The information available for buying points is very scarce on the AGR website. I have 4500 points right now. I am transferring 5,000 from COP which should post on Monday. I want to try to book a 2-zone trip for June but it costs 20,000 points.

I see that _some_ options allow you to buy points if you're close. That menu allows you to buy up to 10,000 points (which is like $270 - still way cheaper than even coach for the trip I'm planning).

When I go to the buying points screen, it doesn't say that it is specifically for the reward I'm trying to redeem. Is this the case? If I buy 10,000 points, can I go back and buy 500 more tomorrow?

I suppose that if I were to just redeem the 8,000 points that I will already have for a coach ticket, and if AlanB is right, it won't be any cheaper to "upgrade" to a roomette once on board than to just simply buy it outright to begin with...


----------



## Ryan (May 10, 2011)

You're allowed to buy up to 10,000 points in a year. When you buy them, they get deposited into your account, they're not tied to a redemption at all.


----------



## RRrich (May 10, 2011)

I believe you can buy AGR points, Continental points, Starwood points and maybe United points - and they all transfer to AGR


----------



## amamba (May 10, 2011)

You can only buy 10,000 points directly for AGR per year. So that will still leave you 500 points short. You can buy the remaining from starwood or continental and then transfer - but it must be done in increments of 5,000.


----------



## VentureForth (May 10, 2011)

Continental is expensive. Starwood is about the same price as AGR, but you have to be a Starwood Preferred guest.

Dang it. I'm going to be getting those 500 points next week at a Hilton stay, but I can't see them posting before I want to travel.

Heck, though. I'd rather get a free coach ticket for 8000 points than to drive home...


----------



## Rail Freak (May 10, 2011)

VentureForth said:


> Continental is expensive. Starwood is about the same price as AGR, but you have to be a Starwood Preferred guest.
> 
> Dang it. I'm going to be getting those 500 points next week at a Hilton stay, but I can't see them posting before I want to travel.
> 
> Heck, though. I'd rather get a free coach ticket for 8000 points than to drive home...
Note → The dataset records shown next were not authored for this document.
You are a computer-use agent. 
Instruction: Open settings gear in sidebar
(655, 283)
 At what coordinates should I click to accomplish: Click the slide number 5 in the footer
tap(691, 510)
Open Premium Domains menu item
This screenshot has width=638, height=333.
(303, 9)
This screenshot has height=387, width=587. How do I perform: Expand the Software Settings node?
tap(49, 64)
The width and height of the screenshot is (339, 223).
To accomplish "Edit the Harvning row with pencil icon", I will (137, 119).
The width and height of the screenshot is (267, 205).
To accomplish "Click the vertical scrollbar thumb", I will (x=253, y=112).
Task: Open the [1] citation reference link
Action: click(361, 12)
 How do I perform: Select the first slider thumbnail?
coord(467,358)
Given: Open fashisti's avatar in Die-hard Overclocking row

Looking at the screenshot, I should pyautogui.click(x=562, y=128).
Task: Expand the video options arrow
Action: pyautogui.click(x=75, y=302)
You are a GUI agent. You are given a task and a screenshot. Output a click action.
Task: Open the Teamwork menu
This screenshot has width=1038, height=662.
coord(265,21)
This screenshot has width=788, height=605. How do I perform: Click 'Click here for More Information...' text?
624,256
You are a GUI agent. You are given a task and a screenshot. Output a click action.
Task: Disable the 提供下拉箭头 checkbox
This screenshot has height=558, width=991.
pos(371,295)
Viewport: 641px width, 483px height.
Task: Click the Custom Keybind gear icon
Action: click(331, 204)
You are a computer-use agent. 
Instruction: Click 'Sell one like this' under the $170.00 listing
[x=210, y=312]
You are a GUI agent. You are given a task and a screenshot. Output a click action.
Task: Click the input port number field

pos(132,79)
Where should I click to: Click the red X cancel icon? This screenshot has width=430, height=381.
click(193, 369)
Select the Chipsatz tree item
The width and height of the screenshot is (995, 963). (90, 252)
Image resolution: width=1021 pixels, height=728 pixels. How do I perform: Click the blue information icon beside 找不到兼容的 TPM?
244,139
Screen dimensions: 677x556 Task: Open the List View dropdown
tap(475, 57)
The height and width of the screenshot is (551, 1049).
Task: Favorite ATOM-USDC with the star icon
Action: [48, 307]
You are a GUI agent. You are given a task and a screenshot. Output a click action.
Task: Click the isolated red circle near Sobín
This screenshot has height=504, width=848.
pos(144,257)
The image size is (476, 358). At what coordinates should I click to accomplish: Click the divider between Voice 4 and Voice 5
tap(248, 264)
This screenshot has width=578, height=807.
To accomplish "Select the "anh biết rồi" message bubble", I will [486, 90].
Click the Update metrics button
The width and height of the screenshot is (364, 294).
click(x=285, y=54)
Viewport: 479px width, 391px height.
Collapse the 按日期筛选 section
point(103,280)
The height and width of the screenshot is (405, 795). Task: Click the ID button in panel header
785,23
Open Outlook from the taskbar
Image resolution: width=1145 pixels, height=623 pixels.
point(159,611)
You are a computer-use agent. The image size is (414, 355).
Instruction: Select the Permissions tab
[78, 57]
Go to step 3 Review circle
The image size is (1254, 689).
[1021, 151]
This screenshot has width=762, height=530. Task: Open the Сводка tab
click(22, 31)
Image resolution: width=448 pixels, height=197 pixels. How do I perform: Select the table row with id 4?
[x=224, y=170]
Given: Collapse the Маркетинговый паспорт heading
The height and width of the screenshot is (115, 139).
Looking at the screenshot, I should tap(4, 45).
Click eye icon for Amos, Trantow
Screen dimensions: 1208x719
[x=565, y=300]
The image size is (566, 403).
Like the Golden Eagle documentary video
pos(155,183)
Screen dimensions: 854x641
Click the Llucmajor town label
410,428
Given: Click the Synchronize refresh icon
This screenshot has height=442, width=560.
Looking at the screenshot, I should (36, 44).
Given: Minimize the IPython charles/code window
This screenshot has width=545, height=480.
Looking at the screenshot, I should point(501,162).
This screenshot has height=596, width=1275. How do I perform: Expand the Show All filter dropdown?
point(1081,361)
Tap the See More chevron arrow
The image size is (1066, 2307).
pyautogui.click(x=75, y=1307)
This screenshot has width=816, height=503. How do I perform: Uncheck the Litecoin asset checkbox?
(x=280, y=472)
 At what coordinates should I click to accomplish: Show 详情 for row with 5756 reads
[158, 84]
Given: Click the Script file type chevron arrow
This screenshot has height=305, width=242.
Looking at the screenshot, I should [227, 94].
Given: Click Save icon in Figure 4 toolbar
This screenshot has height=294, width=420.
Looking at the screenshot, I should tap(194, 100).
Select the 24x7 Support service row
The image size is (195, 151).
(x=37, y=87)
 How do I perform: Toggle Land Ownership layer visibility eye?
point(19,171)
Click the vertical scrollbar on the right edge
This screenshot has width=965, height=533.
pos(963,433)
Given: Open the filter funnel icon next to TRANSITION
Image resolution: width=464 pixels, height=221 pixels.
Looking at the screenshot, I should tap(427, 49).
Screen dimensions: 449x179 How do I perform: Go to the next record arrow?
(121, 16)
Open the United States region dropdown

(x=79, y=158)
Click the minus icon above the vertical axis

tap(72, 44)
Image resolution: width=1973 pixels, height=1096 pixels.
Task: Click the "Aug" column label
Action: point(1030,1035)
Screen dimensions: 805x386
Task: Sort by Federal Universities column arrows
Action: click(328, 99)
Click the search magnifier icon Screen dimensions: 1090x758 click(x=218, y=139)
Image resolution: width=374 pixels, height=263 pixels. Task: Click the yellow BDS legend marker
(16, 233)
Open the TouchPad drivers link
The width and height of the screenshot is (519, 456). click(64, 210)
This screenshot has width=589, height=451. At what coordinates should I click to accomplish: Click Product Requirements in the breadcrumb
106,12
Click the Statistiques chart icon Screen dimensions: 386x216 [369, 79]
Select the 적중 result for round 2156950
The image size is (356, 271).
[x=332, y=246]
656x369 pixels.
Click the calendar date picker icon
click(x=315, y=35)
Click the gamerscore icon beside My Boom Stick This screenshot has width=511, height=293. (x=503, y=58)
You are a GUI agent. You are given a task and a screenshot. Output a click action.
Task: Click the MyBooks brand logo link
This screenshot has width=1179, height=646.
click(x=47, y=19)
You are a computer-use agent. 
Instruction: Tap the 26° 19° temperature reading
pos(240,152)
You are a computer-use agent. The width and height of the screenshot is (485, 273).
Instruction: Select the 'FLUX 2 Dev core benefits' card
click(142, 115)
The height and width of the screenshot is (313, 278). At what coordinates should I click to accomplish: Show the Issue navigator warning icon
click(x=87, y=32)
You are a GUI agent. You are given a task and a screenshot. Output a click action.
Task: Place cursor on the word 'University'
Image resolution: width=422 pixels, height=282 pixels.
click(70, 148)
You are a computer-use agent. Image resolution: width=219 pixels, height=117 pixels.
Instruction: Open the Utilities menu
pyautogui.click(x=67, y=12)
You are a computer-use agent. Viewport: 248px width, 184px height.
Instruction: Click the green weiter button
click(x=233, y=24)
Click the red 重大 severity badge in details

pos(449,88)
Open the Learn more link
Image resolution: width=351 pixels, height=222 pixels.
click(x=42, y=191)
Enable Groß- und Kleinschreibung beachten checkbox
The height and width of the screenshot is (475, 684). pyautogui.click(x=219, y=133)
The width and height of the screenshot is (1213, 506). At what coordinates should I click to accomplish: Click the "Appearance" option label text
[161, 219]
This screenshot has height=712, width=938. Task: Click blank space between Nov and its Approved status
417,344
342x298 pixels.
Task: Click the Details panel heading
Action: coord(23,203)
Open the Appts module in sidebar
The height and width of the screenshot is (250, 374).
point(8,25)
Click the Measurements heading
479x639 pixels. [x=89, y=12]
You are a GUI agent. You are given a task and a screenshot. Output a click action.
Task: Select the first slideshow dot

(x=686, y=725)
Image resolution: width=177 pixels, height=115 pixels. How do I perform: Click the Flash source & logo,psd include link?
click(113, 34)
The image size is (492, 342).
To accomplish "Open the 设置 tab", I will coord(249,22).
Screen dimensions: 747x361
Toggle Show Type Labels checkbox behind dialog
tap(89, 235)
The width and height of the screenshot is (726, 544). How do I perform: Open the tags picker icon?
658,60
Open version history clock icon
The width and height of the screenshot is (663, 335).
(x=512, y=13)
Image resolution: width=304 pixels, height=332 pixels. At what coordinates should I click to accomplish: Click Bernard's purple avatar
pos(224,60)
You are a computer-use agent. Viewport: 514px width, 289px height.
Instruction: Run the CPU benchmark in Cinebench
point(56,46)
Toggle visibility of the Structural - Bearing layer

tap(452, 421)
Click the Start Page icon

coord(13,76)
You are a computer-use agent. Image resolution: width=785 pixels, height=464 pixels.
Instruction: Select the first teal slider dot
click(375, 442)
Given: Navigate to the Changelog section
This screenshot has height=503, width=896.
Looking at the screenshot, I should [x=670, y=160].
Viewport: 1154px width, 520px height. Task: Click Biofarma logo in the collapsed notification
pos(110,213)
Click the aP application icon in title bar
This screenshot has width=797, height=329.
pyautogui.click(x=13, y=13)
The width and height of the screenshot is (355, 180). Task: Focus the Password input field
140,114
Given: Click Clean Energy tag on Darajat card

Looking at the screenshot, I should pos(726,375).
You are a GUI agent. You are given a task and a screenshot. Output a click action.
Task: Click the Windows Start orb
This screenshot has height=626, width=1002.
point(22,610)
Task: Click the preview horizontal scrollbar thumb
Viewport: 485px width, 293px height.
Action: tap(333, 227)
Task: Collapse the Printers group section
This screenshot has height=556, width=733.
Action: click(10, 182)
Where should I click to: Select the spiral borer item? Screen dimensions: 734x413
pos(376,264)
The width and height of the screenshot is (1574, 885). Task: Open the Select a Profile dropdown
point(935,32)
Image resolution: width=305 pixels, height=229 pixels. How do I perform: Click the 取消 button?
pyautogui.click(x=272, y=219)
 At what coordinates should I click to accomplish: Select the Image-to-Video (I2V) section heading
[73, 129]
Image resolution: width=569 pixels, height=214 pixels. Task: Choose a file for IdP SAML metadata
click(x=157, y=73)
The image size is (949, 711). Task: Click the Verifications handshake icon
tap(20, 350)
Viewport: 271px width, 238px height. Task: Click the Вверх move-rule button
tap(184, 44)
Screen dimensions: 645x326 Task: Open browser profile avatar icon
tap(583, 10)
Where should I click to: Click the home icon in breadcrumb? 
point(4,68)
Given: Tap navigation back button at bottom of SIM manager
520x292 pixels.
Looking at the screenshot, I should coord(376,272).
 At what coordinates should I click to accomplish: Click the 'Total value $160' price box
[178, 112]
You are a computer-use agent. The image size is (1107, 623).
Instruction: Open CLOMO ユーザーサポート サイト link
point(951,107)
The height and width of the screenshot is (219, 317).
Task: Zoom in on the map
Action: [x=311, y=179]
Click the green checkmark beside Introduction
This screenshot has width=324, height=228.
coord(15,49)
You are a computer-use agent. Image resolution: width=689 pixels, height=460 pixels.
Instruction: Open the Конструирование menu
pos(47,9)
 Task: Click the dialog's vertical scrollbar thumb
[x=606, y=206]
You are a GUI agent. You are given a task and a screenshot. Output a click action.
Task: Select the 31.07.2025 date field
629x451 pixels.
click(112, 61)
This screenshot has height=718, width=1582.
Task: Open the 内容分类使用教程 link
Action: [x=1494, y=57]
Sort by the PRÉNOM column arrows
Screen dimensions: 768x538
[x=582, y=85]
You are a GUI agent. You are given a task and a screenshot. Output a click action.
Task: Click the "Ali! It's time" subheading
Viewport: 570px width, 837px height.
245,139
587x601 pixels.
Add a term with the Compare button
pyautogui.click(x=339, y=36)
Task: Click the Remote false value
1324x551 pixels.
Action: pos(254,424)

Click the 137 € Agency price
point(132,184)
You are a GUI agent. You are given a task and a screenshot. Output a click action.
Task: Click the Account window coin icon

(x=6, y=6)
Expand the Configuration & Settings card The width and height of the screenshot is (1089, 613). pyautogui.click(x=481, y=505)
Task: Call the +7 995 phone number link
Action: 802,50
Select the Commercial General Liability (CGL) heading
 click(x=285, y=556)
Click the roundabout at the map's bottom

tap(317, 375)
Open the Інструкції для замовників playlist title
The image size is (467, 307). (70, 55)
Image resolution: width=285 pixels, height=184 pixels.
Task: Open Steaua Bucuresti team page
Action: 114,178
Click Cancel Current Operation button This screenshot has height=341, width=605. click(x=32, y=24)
Well, it's all in how you look at it. I think 3.5 cents a pt is pretty cheap. It's not 2.75, but still better than aquiring pts. for paid (50 cents/per pt) travel! & you can sign up for SPG for free, I believe!


----------



## Swampbuck (May 10, 2011)

You may be able to have a household member buy 1000 points in their account and then transfer to your account.It would cost around $40.


----------



## VentureForth (May 11, 2011)

OK - A really old thread and somewhere else I looked said that the COP points transfer en-batch every Sunday night. How fast do Starpoints post?


----------



## RRrich (May 11, 2011)

Right, Continental points transfer on Sunday night and are available Monday morning.


----------



## VentureForth (May 12, 2011)

...Got that. Know how long it takes Star Points to transfer?


----------



## amamba (May 12, 2011)

Oh, my H transfered some Star points last year. I can't remember exactly how long, maybe about two weeks or so?


----------